Epidemiology is the study of the distribution and determinants of disease. The following measures are commonly used in this type of research:
- Prevalence is the proportion of existing injuries/ disease cases conditions within a particular population.
- Incidence (absolute risk) is the proportion of new injuries/ disease cases within a specified time interval (requires a follow-up period).
-
RR is a ratio between the incidences of an outcome in two cohorts. Typically a treated/ exposed cohort (in the numerator of the ratio) is compared with an untreated (control) group/ unexposed group (in the denominator of the ratio). Values can range from 0 to infinity and are interpreted as follows:
- RR = 1.0: indicates the incidences of an outcome are equal in the two groups.
- RR > 1.0: indicates the incidence of an outcome is greater in the treated/ exposed group (higher incidence value in the numerator).
- RR < 1.0: indicates the incidence of an outcome is greater in the untreated/ unexposed group (higher incidence value in the denominator).
-
OR is calculated as a ratio between the probabilities of an outcome in two cohorts.
- ORs are well suited for binary data or studies in which only prevalence can be calculated.
-
Interpreting RR and OR •
- OR and RR values are interpreted similarly.
- In the comparison of outcomes between two groups, an RR or OR value of 0.5 would indicate that treated/ exposed patients have half the likelihood of experiencing a particular outcome than that for the untreated/ control group.
- A value of 2.5 would indicate that a treated/ exposed group would have a 2.5 times greater likelihood of experiencing the outcome than the untreated/ control group.
- An RR or OR whose CI crosses 1 is not considered to be “significant.”
-
Sensitivity:
- The likelihood of positive test results in patients who actually DO have the disease/ condition of interest (i.e., ability to detect true positives among those with a disease)
- Sensitive tests are used for screening because they have few false-negative results.
- When the result of a highly sensitive (Sn) test is negative, the condition can be ruled OUT (mnemonic: SnOUT).
-
Specificity:
- The likelihood of negative test results in patients who actually DO NOT have the disease/ condition of interest (i.e., ability to detect true negatives among those without a disease)
- Specific tests are used for confirmation because they are tests that have few false-positive results and are therefore unlikely to result in false treatment of a healthy individual.
- When the result of a highly specific (Sp) test is positive, the condition can be ruled IN (mnemonic: SpIN
-
Positive predictive value
- the likelihood that patients with positive test results actually DO have the disease/ condition of interest
-
Negative predictive value
- the likelihood that patients with a negative test result actually DO NOT have the disease/ condition of interest
-
Likelihood ratio
- Probability that a disease exists, given a test result; likelihood ratios consider both specificity and sensitivity of a given test.
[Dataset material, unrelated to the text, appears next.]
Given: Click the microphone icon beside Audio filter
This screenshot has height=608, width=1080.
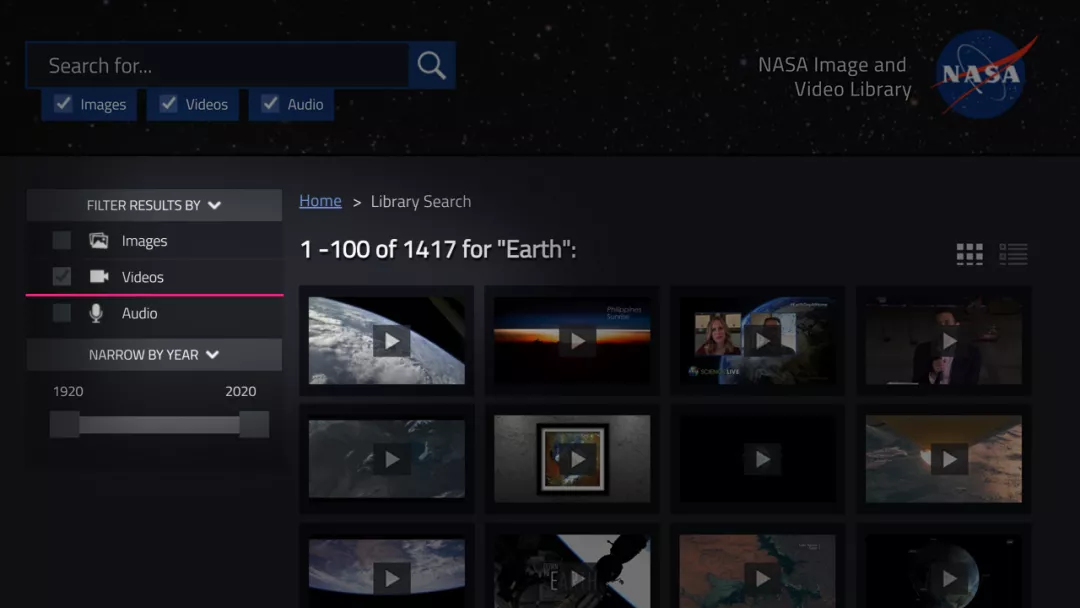Looking at the screenshot, I should point(96,313).
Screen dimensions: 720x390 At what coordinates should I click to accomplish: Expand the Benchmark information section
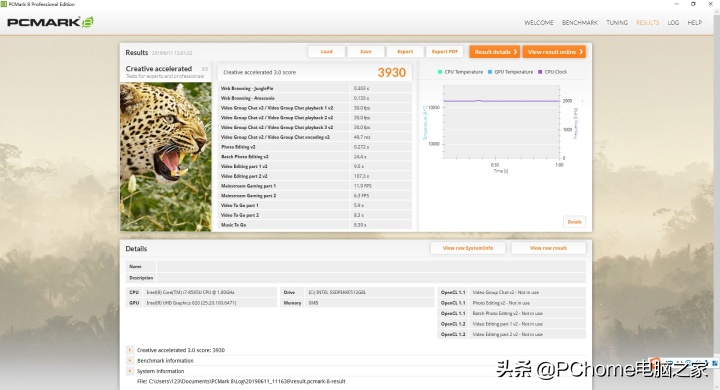point(130,361)
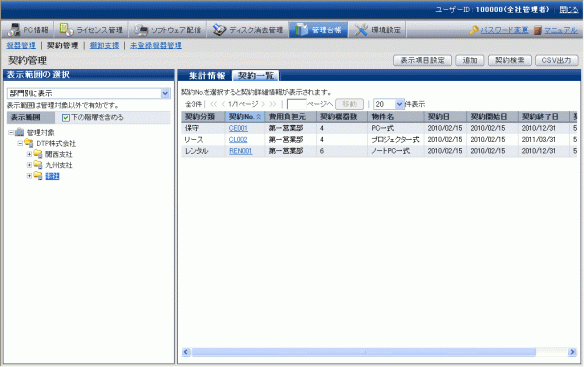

- Likelihood ratios close to 1.0 provide little confidence regarding presence/ absence of a disease.
- Positive likelihood ratios greater than 1.0 indicate higher probability of disease when diagnostic test result is positive.
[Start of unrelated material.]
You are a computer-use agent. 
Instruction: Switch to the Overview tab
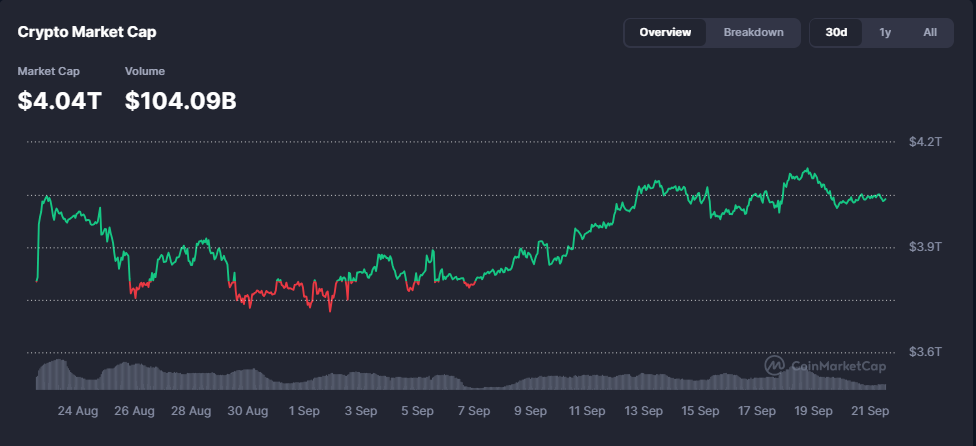pyautogui.click(x=665, y=32)
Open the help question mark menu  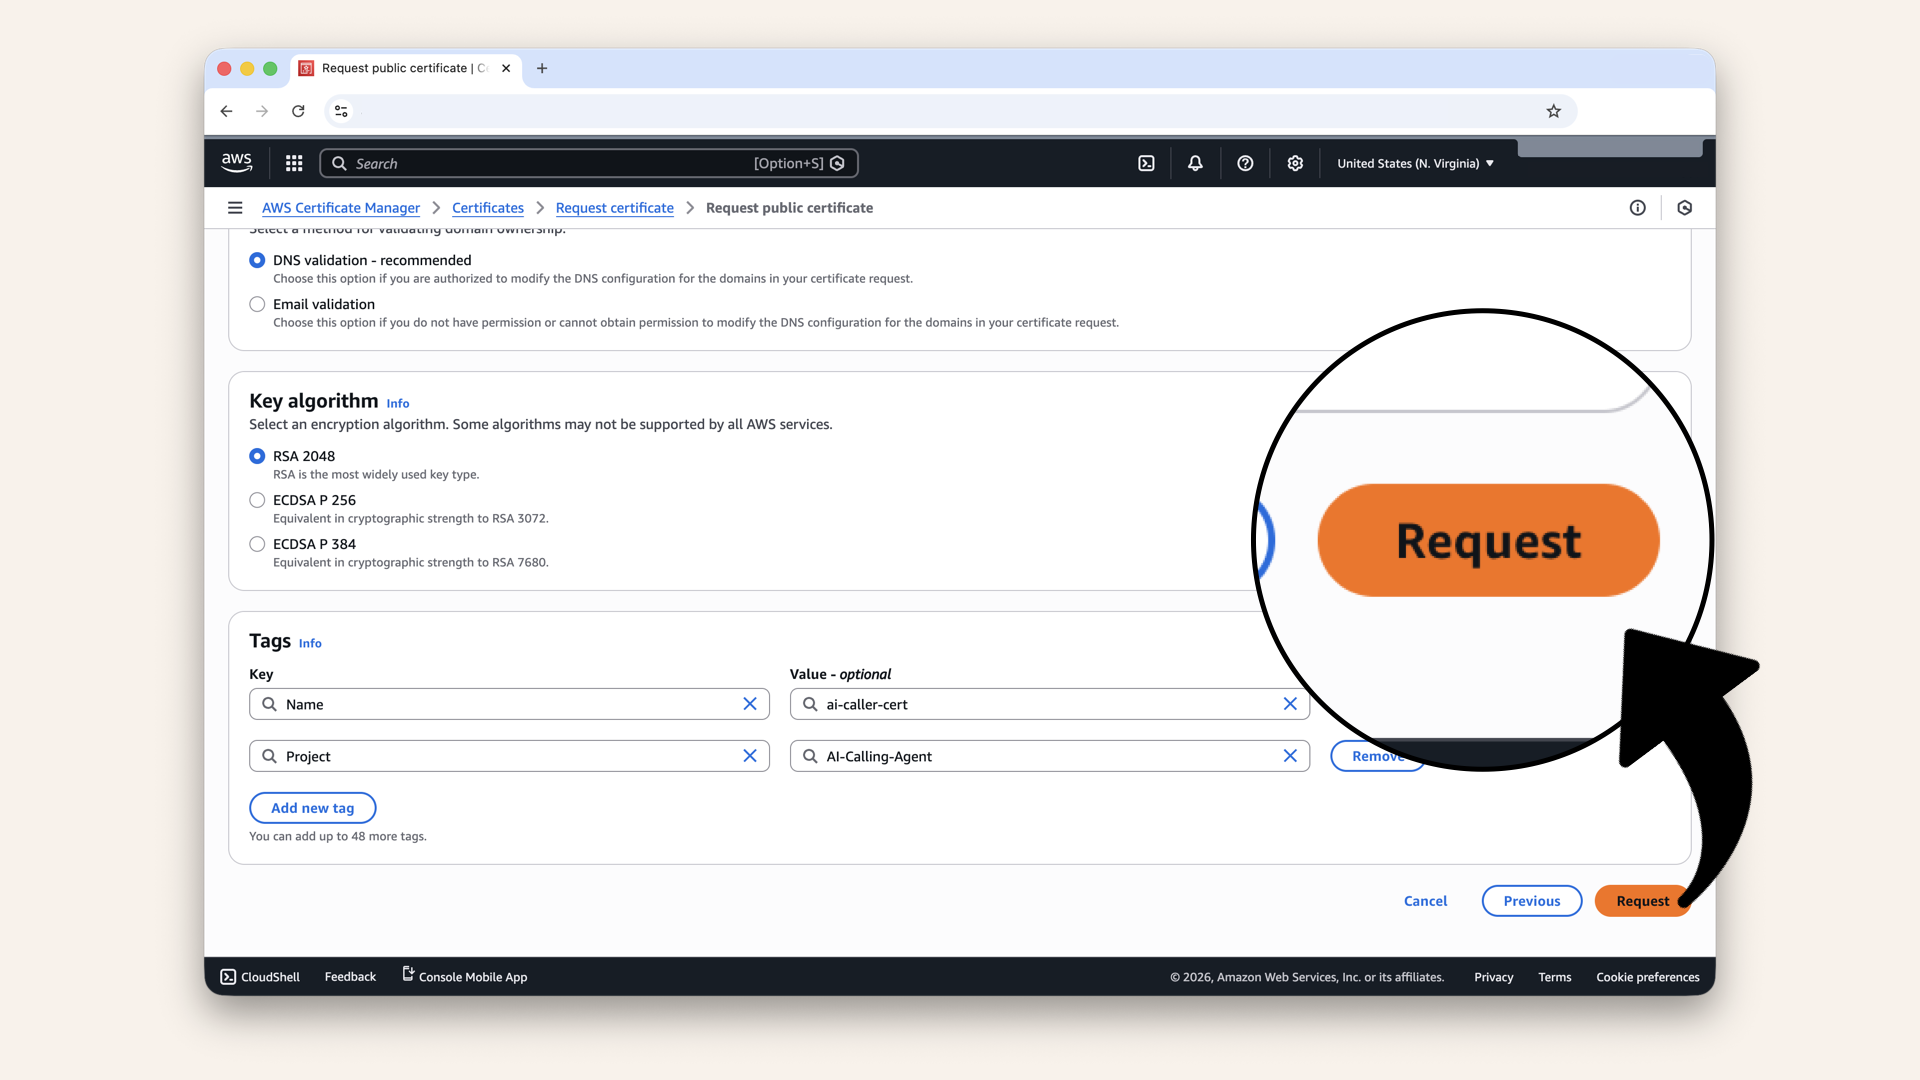coord(1245,163)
- Negative likelihood ratios less than 1.0 indicate higher probability that the disease is absent given a negative test result.
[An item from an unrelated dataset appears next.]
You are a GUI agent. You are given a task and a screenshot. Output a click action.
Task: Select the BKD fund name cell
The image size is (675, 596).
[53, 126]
- Receiver operating characteristic curves are graphical representations of the overall clinical utility of a particular diagnostic test that can be used to compare accuracy of different tests in diagnosing a particular condition .
- Tradeoffs between sensitivity and specificity must be considered in the identification of the best diagnostic tests
- ROC curves plot the true-positive rate (sensitivity) and the false-positive rate (1-specificity) on a graph.
- Statistical tests are prescribed to match the purpose and design of a particular research study. Statistical tests are used to answer research questions. Statistics are merely tools to describe data and make inferences
- Statistical analyses differ according to whether a researcher wants to compare groups to identify differences, establish relationships between groups, and so on.
- Inferential statistics are used to test specific hypotheses about associations and/ or differences among groups of subject/ sample data.
- The dependent variable is what is being measured as the outcome. There can be multiple dependent variables depending on how many outcome measures are desired.
-
The independent variables include the conditions or groupings of the experiment that are systematically manipulated by the investigator.
- For example, a researcher is measuring pain and prescription medication use in patients receiving treatment A or B or C in patients with shoulder pain. The dependent variables are “pain” and “prescription medicine use.” The independent variable is “treatment condition” with three levels, “A,” “B,” and “C.”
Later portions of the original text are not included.